* **Work to complete**
Only lines with the string "Time" should be returned from the data below.

Pixel coordinate grounding data
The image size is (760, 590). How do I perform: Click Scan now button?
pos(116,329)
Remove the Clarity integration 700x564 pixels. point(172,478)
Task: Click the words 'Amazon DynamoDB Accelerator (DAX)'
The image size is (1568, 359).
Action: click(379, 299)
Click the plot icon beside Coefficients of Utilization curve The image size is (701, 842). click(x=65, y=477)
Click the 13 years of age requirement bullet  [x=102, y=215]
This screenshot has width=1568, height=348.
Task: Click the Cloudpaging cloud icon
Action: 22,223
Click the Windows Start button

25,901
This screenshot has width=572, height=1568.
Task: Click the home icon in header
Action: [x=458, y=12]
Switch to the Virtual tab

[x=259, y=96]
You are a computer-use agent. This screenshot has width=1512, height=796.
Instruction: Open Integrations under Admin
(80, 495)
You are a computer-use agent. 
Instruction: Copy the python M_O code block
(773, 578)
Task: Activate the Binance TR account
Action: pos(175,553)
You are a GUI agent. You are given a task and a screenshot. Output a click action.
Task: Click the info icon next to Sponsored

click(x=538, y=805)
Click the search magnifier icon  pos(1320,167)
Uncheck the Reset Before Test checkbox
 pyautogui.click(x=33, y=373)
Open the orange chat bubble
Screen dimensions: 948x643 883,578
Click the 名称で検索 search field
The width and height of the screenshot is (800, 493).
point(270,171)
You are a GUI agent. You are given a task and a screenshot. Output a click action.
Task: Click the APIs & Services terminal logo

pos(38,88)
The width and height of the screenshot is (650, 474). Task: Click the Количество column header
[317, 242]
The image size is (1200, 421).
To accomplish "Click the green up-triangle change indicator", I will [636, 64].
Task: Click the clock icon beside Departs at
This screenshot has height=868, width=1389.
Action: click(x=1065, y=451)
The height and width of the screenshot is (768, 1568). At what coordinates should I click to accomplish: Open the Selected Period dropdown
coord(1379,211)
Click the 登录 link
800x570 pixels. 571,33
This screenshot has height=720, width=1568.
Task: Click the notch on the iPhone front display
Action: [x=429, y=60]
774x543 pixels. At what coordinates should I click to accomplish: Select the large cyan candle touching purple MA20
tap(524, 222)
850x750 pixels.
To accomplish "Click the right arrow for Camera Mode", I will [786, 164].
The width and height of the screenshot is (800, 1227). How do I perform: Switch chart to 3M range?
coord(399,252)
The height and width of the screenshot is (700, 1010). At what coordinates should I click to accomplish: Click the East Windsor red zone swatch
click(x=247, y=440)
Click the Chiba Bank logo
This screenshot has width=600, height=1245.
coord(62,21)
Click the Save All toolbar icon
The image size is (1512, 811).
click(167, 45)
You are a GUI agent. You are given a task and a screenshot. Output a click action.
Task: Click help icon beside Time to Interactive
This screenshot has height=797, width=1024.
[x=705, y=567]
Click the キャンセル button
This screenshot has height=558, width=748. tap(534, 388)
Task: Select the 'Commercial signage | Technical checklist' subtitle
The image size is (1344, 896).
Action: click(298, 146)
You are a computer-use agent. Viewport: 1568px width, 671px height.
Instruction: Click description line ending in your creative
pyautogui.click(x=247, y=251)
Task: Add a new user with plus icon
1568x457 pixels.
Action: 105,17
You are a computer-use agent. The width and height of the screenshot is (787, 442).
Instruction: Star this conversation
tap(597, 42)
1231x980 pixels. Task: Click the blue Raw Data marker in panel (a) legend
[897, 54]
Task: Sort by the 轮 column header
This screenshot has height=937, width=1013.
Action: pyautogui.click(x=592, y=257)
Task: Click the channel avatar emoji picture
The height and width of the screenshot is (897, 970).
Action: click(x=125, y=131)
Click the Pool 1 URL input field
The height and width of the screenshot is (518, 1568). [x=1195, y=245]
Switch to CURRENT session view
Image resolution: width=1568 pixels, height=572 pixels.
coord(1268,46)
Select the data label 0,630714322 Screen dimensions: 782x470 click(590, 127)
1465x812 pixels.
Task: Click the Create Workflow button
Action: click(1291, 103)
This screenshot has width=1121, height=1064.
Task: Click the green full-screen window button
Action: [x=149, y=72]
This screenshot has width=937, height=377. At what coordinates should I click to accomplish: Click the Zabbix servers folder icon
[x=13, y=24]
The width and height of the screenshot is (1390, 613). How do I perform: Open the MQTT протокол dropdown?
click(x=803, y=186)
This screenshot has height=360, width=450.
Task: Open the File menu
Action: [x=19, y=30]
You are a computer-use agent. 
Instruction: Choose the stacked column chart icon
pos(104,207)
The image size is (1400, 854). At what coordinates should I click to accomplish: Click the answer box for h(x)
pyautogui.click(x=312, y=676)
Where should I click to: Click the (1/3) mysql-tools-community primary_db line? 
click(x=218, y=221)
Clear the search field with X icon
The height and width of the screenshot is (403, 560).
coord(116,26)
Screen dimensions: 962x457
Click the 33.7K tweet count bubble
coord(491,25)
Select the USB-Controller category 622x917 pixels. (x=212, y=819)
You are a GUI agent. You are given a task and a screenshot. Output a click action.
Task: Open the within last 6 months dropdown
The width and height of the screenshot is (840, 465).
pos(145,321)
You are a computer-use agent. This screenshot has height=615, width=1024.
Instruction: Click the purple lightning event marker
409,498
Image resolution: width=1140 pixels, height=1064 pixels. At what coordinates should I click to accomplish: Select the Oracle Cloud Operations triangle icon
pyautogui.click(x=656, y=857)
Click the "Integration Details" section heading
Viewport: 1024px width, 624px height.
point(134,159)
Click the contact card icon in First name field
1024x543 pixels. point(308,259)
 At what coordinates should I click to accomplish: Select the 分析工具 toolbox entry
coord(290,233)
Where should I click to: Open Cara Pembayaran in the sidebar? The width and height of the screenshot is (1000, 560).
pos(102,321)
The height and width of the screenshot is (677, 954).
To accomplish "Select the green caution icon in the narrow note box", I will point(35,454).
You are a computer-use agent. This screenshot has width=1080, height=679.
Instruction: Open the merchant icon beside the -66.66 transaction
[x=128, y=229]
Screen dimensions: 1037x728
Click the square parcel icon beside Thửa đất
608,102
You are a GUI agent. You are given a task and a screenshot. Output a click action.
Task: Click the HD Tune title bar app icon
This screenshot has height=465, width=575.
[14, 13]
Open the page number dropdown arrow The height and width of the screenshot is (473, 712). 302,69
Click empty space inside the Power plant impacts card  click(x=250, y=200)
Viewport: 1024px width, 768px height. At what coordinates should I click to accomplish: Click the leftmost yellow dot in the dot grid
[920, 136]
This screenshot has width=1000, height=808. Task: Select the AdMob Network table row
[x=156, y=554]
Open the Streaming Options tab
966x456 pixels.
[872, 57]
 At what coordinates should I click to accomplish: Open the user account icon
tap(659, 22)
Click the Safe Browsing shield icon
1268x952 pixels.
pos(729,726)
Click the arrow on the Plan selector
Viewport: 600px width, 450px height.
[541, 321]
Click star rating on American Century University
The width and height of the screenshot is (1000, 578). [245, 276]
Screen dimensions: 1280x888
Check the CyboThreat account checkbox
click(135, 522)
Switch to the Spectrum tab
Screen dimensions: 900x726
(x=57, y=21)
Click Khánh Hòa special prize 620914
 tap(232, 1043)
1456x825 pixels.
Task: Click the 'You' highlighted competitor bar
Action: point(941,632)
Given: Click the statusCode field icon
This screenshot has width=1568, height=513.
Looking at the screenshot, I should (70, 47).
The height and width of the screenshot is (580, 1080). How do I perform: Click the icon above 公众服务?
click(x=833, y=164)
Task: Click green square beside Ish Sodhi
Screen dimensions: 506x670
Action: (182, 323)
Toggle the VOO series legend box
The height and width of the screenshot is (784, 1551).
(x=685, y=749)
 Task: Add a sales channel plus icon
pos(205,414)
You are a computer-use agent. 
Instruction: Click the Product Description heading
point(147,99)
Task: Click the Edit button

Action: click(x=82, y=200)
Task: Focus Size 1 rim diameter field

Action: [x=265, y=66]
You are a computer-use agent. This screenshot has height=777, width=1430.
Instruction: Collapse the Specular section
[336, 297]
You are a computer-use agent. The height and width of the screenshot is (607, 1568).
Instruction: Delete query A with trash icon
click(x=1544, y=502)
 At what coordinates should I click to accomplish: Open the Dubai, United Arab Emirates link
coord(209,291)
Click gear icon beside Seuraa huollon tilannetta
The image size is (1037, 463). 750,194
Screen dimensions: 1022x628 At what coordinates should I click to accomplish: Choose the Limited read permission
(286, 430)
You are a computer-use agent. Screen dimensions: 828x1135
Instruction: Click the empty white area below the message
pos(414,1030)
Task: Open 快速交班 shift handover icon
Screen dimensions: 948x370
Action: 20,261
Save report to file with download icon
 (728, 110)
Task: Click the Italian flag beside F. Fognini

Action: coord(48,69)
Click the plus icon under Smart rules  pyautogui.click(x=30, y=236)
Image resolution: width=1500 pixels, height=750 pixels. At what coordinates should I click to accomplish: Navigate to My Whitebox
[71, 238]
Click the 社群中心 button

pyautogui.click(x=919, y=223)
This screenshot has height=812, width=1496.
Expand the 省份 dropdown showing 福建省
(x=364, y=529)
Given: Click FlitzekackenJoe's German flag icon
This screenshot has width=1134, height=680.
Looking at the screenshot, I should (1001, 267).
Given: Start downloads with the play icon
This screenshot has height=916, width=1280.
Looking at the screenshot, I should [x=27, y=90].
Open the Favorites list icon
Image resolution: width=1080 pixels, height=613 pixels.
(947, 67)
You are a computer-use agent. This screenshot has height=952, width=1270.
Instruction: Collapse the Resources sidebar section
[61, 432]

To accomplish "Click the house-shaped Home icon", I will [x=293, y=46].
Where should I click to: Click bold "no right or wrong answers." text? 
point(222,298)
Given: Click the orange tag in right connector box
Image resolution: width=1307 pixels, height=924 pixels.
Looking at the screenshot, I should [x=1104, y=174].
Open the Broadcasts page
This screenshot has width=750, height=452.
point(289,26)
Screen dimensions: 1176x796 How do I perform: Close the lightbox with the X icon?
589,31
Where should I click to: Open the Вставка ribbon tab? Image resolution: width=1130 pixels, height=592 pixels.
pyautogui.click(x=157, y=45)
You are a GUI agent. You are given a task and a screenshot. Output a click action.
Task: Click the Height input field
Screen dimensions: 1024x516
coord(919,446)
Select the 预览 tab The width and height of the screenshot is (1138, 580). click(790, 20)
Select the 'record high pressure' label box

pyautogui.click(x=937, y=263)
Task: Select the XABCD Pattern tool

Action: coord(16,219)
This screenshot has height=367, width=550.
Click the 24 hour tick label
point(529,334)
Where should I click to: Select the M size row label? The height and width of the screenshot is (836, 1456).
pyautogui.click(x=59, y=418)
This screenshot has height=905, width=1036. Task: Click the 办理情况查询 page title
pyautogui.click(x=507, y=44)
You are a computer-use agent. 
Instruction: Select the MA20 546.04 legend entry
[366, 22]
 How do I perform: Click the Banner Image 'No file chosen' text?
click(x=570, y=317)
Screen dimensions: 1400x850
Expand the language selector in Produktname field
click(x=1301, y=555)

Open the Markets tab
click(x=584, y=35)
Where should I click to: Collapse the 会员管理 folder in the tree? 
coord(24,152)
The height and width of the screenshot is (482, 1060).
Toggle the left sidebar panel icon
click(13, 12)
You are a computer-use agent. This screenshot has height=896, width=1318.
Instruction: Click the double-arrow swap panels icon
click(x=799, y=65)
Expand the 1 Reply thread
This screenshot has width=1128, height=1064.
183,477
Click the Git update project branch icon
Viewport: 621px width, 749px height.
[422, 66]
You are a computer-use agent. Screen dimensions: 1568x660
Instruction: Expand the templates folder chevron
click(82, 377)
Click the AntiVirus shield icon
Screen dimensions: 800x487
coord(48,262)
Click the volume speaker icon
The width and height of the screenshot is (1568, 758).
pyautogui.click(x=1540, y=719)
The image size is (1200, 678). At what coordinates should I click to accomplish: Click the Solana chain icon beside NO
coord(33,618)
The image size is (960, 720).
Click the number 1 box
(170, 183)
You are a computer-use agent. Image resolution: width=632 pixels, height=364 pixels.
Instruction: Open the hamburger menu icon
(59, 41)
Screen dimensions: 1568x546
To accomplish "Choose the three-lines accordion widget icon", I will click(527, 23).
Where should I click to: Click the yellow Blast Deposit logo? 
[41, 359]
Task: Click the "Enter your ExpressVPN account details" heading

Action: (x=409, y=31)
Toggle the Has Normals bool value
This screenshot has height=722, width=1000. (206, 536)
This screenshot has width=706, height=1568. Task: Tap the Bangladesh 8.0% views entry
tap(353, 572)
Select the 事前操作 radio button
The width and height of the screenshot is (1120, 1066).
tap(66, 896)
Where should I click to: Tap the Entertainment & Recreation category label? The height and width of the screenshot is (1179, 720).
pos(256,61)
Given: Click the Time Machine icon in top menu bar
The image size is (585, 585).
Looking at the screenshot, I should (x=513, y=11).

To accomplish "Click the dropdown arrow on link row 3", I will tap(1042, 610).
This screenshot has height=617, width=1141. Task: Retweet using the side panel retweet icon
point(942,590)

* **Reply**
Task: Click help icon beside Time to Interactive
Given: Click the Time Machine icon in top menu bar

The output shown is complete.